Add support EmbeddingFeature V2.

PiperOrigin-RevId: 583907738
tensorflow · Nov 29, 2023 · cae8e42 · cae8e42
1 parent a73df26
commit cae8e42
Showing 1 changed file with 135 additions and 78 deletions.
diff --git a/tensorflow_recommenders/layers/embedding/tpu_embedding_layer.py b/tensorflow_recommenders/layers/embedding/tpu_embedding_layer.py
@@ -14,7 +14,7 @@
 
 """Keras interface for TPU Embeddings in TF2."""
 
-from typing import Iterable, Optional, Union, Any, Dict
+from typing import Any, Dict, Iterable, Optional, Union
 
 import tensorflow.compat.v2 as tf
 
@@ -51,9 +51,22 @@
 }
 _DUMMY_NAME = "tpu_embedding_helper_dummy"
 
-_EMBEDDING_V2 = tf.tpu.experimental.HardwareFeature.EmbeddingFeature.V2
-_EMBEDDING_V1 = tf.tpu.experimental.HardwareFeature.EmbeddingFeature.V1
-_EMBEDDING_UNSUPPORTED = tf.tpu.experimental.HardwareFeature.EmbeddingFeature.UNSUPPORTED
+EmbeddingFeature = tf.tpu.experimental.HardwareFeature.EmbeddingFeature
+
+_EMBEDDING_V2 = EmbeddingFeature.V2
+_EMBEDDING_V1 = EmbeddingFeature.V1
+_EMBEDDING_UNSUPPORTED = EmbeddingFeature.UNSUPPORTED
+
+TPUEmbeddingType = Union[
+    tf.tpu.experimental.embedding.TPUEmbedding,
+    tf.tpu.experimental.embedding.TPUEmbeddingV0,
+    tf.tpu.experimental.embedding.TPUEmbeddingForServing,
+]
+
+if hasattr(tf.tpu.experimental.embedding, "TPUEmbeddingV2"):
+  TPUEmbeddingType = (
+      TPUEmbeddingType | tf.tpu.experimental.embedding.TPUEmbeddingV2
+  )
 
 
 def _normalize_and_prepare_optimizer(optimizer):
@@ -584,8 +597,7 @@ def __init__(
                                 tf.tpu.experimental.embedding.FTRL]],
       pipeline_execution_with_tensor_core: bool = False,
       batch_size: Optional[int] = None,
-      embedding_feature: Optional[
-          tf.tpu.experimental.HardwareFeature.EmbeddingFeature] = None):
+      embedding_feature: Optional[EmbeddingFeature] = None):
     """A Keras layer for accelerated embedding lookups on TPU.
 
     Args:
@@ -616,35 +628,42 @@ def __init__(
 
     self._embedding_feature = None
     if self._using_tpu:
-      self._embedding_feature = self._strategy.extended.tpu_hardware_feature.embedding_feature
+      self._embedding_feature = (
+          self._strategy.extended.tpu_hardware_feature.embedding_feature
+      )
       # Override the embedding feature setting if passed.

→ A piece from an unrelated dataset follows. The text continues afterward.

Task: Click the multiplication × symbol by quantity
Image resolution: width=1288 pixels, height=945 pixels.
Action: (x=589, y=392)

       if embedding_feature is not None:
         if embedding_feature == _EMBEDDING_UNSUPPORTED:
           self._embedding_feature = _EMBEDDING_UNSUPPORTED
-        if (embedding_feature != _EMBEDDING_UNSUPPORTED and
-            self._embedding_feature != embedding_feature):
+        if (
+            embedding_feature != _EMBEDDING_UNSUPPORTED
+            and self._embedding_feature != embedding_feature
+        ):
           raise ValueError(
               "TPU only supports {} and {}, but got {} which is not supported."

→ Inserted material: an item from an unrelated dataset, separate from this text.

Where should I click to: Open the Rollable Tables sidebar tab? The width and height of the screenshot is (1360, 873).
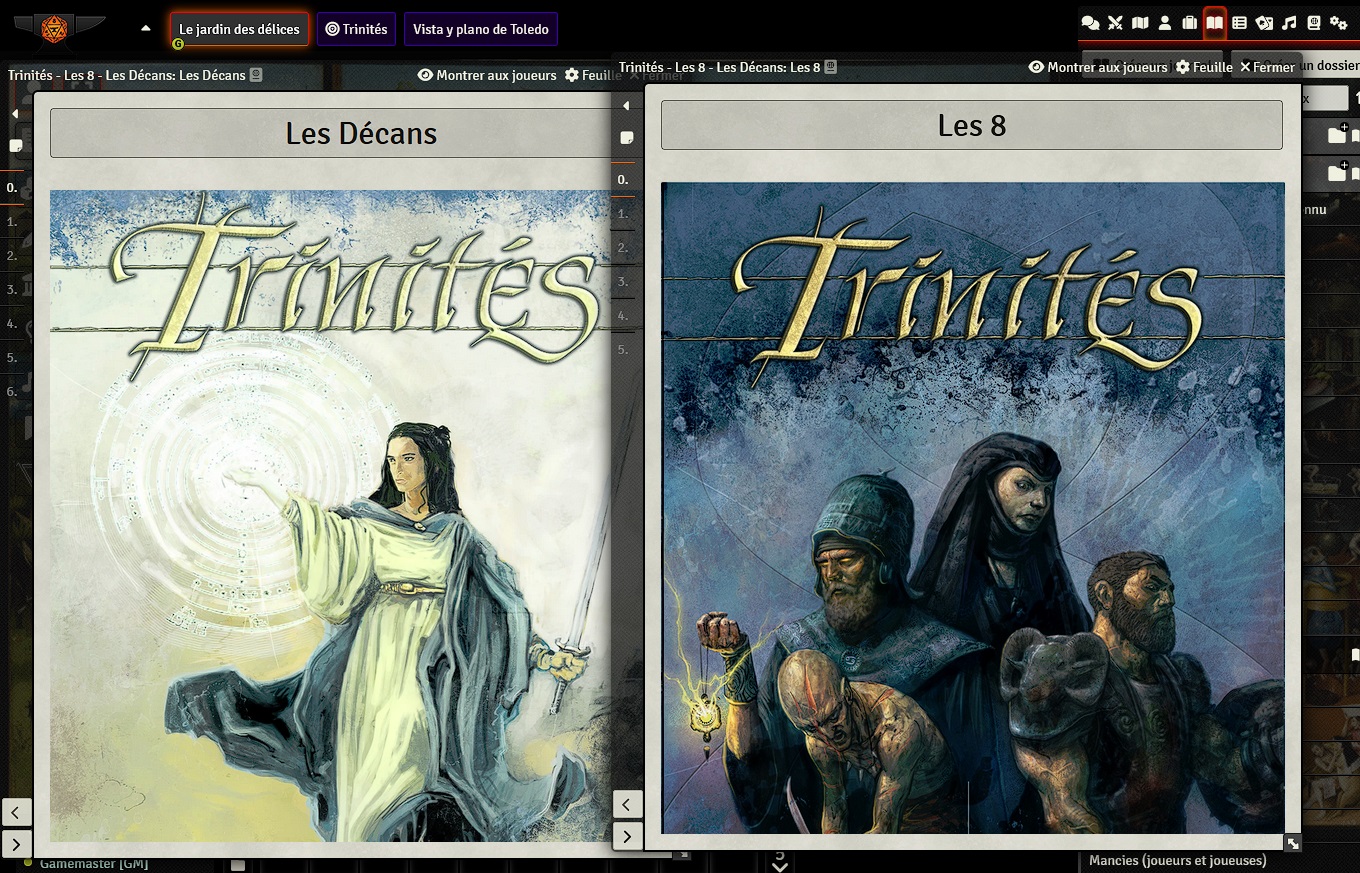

-              .format(_EMBEDDING_UNSUPPORTED, self._embedding_feature,
-                      embedding_feature))
+              .format(
+                  _EMBEDDING_UNSUPPORTED,
+                  self._embedding_feature,
+                  embedding_feature,
+              )
+          )
 
     # Create TPU embedding mid level APIs according to the embedding feature
     # setting.
     self._tpu_embedding = self._create_tpu_embedding_mid_level_api(
-        self._using_tpu, self._embedding_feature,
-        pipeline_execution_with_tensor_core)
-
+        self._using_tpu,
+        self._embedding_feature,
+        pipeline_execution_with_tensor_core,
+    )
     self.batch_size = batch_size
-
     self._tpu_call_id = 0
 
   def _create_tpu_embedding_mid_level_api(
-      self, using_tpu: bool, embedding_feature: Optional[
-          tf.tpu.experimental.HardwareFeature.EmbeddingFeature],
-      pipeline_execution_with_tensor_core: bool
-  ) -> Union[tf.tpu.experimental.embedding.TPUEmbedding,
-             tf.tpu.experimental.embedding.TPUEmbeddingV0,
-             tf.tpu.experimental.embedding.TPUEmbeddingForServing]:
+      self,
+      using_tpu: bool,
+      embedding_feature: Optional[EmbeddingFeature],
+      pipeline_execution_with_tensor_core: bool,
+  ) -> TPUEmbeddingType:
     """Creates TPU Embedding mid level API instance based on settings.
 
     Args:
@@ -675,7 +694,14 @@ def _create_tpu_embedding_mid_level_api(
           self._feature_config, self._optimizer,
           pipeline_execution_with_tensor_core)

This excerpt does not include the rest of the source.